This article first appeared in Bugnion Journal – To view the Journal in full click here
The EPO recently launched an online survey about the postponement of examination of pending patent applications.
Postponement of examination is available in some countries, like the USA, Japan, Korea, China, Australia and Russia.
In CN, JP, KR and RU, substantive examination must be requested by the applicant, or by any third party, with payment of an examination fee, at any time within 3 years from filing.
In the USA it is different: after being filed, a patent application joins a queue awaiting examination. The USPTO has established an optional deferral procedure whereby the applicant pays a fee and chooses the number of months of deferral, 36 at the most.
In Australia the examination of an application is carried out only when a request for examination is filed and an examination fee is paid, within 5 years from the filing date. The long period for requesting examination is balanced by the short duration of substantial examination (12 months from the date of the first examiner’s report).
In Europe, Germany has a similar system. Applicants have 7 years from the filing date to request examination and pay the associated fee. Applicants can take advantage of this by filing a German and a Euro-PCT patent application in parallel. Based on the outcome of the latter, the former can be used as a fallback position: the applicant can abandon the Euro-PCT and use the provisional protection granted by the German application. The German case is peculiar, since it fits into a system that doesn’t envisage the postponement of examination. If the EPO introduces deferred examination, the German system’s advantages will disappear.
The purpose of the EPO is to reduce the existing backlog at the EPO by avoiding the examination of applications in which applicants have lost interest or in cases where applicants have decided not to invest further resources in a technology that has become obsolete.
There are also disadvantages tied to deferred examination, since it would stretch the duration of prosecution of a patent application which, in the view of many applicants, is already too long.
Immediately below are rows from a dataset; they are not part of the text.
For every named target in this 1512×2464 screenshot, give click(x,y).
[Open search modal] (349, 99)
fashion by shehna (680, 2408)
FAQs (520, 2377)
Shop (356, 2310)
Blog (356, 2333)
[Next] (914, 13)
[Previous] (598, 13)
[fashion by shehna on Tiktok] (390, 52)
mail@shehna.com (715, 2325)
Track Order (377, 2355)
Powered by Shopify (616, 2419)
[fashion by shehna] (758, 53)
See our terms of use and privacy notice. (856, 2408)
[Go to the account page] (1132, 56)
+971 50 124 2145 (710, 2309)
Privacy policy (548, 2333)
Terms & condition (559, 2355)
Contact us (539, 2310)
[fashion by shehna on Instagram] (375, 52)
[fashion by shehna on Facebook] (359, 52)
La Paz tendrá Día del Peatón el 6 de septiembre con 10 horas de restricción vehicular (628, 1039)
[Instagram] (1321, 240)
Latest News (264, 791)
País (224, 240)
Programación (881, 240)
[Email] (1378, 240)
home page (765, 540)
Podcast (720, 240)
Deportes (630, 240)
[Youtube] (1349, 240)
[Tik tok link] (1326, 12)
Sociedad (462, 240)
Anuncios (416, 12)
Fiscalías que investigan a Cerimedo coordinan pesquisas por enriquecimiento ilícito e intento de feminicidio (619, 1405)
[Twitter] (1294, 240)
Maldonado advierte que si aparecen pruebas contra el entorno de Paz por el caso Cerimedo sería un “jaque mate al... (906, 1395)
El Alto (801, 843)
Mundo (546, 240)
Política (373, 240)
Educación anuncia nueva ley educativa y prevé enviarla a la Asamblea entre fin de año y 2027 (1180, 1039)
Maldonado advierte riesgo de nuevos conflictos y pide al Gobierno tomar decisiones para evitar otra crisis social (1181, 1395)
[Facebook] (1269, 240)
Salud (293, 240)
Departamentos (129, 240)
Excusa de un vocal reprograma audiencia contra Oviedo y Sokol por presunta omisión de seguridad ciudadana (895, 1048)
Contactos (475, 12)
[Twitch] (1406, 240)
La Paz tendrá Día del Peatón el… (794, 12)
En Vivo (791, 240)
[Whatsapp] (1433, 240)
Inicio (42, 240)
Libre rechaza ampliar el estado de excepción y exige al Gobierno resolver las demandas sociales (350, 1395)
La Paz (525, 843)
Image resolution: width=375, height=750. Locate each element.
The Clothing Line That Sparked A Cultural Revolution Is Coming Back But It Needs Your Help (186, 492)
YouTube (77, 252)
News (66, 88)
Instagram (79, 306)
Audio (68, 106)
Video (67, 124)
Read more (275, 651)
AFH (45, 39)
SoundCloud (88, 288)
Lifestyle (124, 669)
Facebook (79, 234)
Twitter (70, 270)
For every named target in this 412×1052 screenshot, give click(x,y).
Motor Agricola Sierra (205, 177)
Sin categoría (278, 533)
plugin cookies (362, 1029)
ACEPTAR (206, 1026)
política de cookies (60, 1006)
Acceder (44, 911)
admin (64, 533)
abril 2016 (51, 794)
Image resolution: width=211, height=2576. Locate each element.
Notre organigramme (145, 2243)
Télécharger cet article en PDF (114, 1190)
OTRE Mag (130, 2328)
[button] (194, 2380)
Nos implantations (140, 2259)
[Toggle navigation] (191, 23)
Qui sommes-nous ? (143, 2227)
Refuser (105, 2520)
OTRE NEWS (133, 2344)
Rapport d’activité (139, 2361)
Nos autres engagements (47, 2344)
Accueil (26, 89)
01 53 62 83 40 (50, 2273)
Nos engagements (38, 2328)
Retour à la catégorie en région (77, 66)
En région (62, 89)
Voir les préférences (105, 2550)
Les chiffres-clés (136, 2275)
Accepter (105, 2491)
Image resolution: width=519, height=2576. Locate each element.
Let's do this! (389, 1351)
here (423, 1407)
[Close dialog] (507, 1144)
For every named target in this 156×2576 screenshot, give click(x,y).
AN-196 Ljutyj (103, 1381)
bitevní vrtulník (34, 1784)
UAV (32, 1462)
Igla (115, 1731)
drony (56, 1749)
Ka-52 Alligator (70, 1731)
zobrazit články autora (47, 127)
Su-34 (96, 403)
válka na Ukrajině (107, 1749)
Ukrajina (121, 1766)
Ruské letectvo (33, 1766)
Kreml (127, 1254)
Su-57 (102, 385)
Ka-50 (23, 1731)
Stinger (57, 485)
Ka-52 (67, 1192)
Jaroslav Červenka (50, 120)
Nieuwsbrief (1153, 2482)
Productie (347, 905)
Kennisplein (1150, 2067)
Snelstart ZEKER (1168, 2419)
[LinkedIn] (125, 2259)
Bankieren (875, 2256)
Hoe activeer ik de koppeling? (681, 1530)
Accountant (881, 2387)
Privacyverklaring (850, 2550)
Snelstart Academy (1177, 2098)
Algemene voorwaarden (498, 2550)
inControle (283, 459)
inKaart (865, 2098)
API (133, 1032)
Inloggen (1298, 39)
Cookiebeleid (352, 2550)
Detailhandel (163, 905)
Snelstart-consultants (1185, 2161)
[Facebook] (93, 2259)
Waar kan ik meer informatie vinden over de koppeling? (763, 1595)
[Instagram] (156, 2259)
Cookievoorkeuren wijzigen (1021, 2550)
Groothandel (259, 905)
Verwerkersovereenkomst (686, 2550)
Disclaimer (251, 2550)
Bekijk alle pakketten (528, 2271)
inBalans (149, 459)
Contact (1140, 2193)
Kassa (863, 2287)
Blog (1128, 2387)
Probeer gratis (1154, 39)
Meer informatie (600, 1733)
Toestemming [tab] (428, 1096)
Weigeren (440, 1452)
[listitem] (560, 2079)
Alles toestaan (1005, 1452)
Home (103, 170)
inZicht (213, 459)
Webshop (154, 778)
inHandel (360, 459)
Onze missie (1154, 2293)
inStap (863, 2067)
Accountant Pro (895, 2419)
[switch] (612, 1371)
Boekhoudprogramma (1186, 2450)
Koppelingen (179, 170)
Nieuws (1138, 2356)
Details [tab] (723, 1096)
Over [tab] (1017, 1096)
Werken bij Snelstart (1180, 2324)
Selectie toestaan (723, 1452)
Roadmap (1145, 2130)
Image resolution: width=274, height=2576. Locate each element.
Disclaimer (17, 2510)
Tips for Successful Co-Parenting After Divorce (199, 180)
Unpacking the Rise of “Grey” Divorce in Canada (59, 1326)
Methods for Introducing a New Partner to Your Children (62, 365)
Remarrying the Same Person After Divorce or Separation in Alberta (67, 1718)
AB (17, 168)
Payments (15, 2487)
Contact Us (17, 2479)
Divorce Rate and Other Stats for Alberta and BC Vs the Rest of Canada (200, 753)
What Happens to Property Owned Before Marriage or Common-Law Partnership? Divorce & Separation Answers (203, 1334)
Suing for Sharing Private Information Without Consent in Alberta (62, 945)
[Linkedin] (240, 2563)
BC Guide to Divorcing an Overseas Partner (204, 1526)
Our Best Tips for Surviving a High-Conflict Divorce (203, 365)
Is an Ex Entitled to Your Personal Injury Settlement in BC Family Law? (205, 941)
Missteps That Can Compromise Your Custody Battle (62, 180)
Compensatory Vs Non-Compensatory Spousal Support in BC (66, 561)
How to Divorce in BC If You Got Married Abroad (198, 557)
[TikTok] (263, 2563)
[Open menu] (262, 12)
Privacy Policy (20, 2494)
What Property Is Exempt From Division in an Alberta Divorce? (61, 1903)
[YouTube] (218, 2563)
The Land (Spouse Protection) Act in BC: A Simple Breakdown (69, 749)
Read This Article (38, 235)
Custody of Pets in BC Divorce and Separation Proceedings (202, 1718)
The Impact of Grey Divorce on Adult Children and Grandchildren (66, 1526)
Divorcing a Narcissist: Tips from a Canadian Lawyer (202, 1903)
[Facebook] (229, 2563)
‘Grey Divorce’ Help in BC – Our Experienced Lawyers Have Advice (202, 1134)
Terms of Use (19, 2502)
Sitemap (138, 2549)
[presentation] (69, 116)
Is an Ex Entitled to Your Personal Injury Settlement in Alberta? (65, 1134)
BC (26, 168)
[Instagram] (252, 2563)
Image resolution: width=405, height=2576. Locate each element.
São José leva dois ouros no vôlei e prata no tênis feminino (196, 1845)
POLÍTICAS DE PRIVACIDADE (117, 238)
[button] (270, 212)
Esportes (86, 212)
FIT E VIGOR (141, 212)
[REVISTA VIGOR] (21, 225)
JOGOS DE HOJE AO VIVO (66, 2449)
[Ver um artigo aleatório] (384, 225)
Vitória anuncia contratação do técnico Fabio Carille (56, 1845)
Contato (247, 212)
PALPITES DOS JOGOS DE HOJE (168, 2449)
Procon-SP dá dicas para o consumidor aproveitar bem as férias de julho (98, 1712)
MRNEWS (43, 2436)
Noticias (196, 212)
The introduction of this system would harm third parties, since the period of legal uncertainty would be extended. Many years could pass between the filing date and the date of grant and third parties wouldn’t know the exact scope of protection of a competitor’s right and would be left in doubt as to whether their new products might infringe a patent granted after a deferred examination. This could potentially freeze the marketplace.
Some applicants, mainly large companies, might take advantage of this system strategically by choosing to defer examination, monitor the market, and tailor their patent around competitors’ successful products. They can file a high number of applications, even weak ones, keeping them pending for years without much financial effort, thereby blocking or increasing the uncertainty of the marketplace. Many patents will remain submerged for years, only to surface and surprise competitors at the right time, harming small and medium-sized enterprises.
Furthermore, some European States allow court infringement proceedings to be initiated on the basis of a national or European patent application, where the State concerned is designated. However, a decision can be issued only after the patent is granted. A postponement of the examination might unacceptably delay the issuance of a decision by the court.
If postponement becomes a reality in Europe, some precautions can be adopted to mitigate the drawbacks: delaying examination only after the publication of a European search report, and giving third parties means to assess the patentability of the application. The request for postponement should be subject to payment of a high fee, in order to ensure that deferral will be sought only if there is a real interest and not just to put a strain on competitors. Third parties should be allowed to trigger an examination even if postponement was requested. Moreover, as in Australia, the examination should be ended quickly, for example within 12 months from the first official action.
Countries having a deferred examination system possess homogeneous legislation and a single economy. Adopting this system should be a matter of national law, considering the national economic environment. Europe, by contrast, is the union of a number of states, each having its own legislation, marketplace and economy. What works for realities totally different from Europe’s could not be applied with equal success in such a heterogeneous bundle of nations. The deferred system could make sense at a national level but not at the European level.